Nuggets from "Judgment Day: Islam, Israel, and the Nations" by Dave Hunt | thebereancall.org

Hunt, Dave

Nuggets from "Judgment Day: Islam, Israel, and the Nations" by Dave Hunt

In the vicious pogrom of 1929, sixty-seven Jews were murdered in Hebron alone, and the rest forced to flee. Based on deliberate lies that he had invented about Jews raping Muslim women and murdering widows and babies, the Grand Mufti of Jerusalem, Haj Amin al-Husseini, fomented riots against Jews throughout the entire country in order to convince the British that stopping Jewish immigration would prevent violence. Hebron was attacked. Unarmed yeshiva students were murdered, Jewish homes were attacked, and their occupants slaughtered. The synagogues were desecrated.... The Grand Mufti's policy of ethnic cleansing of Jewish inhabitants was being implemented with a vengeance. The British police chief of Hebron later gave the following testimony:

"On hearing screams...I went up a sort of tunnel passage and saw an Arab in the act of cutting off a child's head with a sword. Seeing me, he tried to aim the stroke at me but missed.... I shot him.... Behind him was a Jewish woman smothered in blood with a man I recognized as an Arab police constable named Issa Sheril from Jaffa...standing over the woman with a dagger in his hand. He saw me and bolted into a room close by and tried to shut me out—shouting in Arabic, "Your Honour, I am a policeman." I got into the room and shot him" (Dershowitz, "The Case for Israel).
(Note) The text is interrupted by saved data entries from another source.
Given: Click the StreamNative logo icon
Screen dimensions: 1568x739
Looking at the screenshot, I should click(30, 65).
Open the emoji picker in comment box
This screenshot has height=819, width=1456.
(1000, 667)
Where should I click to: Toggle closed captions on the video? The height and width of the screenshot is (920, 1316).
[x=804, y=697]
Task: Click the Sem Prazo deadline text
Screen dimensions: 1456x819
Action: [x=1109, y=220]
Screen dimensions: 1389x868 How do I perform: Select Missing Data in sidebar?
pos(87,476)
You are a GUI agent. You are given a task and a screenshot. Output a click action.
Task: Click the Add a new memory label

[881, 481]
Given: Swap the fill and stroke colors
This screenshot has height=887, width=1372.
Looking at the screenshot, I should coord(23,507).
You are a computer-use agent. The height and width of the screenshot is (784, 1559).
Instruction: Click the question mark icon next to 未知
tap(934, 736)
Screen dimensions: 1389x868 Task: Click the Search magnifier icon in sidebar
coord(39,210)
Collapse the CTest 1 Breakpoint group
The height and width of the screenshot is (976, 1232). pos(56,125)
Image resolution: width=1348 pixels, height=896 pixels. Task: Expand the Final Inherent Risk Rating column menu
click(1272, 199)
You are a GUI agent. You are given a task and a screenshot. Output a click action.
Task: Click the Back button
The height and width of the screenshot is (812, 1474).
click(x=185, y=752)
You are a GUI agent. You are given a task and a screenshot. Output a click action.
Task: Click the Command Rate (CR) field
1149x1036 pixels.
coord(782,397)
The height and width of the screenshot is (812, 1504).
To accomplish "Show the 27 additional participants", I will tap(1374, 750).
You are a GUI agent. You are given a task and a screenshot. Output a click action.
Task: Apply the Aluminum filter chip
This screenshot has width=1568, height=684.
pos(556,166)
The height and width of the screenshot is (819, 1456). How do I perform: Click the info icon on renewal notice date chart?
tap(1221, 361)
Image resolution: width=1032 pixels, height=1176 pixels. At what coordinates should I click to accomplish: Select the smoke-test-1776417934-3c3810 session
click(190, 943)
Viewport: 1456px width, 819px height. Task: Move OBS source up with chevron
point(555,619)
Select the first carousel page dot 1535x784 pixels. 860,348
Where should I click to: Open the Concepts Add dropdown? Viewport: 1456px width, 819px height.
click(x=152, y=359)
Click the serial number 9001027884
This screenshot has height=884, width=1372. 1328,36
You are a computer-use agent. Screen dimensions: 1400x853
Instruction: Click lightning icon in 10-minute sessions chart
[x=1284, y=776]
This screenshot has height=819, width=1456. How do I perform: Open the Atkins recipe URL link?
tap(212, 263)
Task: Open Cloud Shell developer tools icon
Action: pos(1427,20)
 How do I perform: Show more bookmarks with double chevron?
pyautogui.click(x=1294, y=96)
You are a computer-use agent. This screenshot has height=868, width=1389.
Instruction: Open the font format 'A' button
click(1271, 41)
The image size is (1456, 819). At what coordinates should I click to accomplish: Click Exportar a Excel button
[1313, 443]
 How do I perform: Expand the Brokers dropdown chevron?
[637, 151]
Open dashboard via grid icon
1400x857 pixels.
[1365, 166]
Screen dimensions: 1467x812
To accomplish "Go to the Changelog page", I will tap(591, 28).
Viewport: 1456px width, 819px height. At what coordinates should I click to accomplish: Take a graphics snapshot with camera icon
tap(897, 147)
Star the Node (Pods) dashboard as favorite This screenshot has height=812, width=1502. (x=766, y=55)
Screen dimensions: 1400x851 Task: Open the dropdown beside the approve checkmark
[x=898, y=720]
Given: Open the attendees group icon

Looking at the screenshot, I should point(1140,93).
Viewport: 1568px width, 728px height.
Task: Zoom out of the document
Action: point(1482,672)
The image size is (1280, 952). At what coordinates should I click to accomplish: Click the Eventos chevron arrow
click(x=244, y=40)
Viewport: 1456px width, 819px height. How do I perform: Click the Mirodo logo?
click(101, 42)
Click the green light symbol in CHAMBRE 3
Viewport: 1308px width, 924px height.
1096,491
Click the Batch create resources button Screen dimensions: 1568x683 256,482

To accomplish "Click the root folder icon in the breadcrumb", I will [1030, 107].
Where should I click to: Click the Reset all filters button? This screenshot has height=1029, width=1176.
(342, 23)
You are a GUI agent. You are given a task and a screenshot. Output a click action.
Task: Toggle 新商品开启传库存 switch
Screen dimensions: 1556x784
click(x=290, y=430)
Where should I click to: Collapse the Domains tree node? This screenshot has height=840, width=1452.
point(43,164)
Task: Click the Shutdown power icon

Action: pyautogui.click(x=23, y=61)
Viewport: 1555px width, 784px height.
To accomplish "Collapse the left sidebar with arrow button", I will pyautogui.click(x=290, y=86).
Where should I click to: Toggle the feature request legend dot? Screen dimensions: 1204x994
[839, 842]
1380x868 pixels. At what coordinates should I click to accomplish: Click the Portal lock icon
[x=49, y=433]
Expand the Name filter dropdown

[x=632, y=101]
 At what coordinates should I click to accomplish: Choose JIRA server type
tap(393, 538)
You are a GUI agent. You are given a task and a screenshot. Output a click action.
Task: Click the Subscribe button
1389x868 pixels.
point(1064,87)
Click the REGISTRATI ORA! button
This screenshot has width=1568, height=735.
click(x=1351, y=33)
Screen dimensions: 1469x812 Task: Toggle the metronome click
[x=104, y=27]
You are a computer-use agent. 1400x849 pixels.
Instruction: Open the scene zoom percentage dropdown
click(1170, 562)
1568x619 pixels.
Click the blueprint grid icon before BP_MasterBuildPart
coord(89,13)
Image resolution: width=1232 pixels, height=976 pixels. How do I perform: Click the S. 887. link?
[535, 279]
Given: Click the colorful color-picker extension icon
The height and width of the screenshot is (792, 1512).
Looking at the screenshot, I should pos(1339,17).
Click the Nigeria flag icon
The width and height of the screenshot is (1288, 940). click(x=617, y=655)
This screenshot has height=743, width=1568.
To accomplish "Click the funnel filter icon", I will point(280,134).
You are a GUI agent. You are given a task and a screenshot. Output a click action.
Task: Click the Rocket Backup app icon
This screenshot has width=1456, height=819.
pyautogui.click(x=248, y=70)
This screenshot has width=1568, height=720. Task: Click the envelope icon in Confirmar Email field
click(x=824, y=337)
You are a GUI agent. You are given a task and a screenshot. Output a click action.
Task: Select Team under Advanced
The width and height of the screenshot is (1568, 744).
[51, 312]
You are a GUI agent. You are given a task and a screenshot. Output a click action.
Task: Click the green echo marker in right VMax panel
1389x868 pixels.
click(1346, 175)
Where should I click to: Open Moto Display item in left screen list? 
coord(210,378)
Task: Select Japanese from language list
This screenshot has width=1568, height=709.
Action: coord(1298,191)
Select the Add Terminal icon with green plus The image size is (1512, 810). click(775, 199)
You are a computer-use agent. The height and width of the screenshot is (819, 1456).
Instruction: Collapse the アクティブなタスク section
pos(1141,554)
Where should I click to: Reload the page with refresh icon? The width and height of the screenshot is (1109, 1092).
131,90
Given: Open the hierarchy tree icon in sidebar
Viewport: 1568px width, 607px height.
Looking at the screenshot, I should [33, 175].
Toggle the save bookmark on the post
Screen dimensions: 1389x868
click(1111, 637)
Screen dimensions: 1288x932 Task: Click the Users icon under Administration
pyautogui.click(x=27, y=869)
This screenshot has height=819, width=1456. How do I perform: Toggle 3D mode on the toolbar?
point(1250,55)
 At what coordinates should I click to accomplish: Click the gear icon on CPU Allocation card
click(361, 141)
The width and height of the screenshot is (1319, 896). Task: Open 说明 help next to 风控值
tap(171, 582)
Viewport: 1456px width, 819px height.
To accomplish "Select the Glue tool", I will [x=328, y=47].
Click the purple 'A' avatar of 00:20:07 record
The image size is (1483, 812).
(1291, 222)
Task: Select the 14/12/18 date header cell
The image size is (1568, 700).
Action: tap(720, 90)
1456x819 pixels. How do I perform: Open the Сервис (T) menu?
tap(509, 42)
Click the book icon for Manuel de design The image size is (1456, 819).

As a result of that pogrom, Hebron, which had been the exclusive home of Jews for centuries, became for the first time in its history an Arabs-only city. Years later, cautiously and fearfully, some Jews began moving back into one of their most sacred cities, where their patriarchs are buried. Then came the war of 1948, when Israel, accepting the partition under UN Resolution 181, declared its independence and was attacked by the regular armed forces of six Arab nations. Jordan captured the West Bank and, with it, Hebron. It was a further disaster for Jewish residents, who were trying to reestablish themselves in Hebron. All were summarily expelled.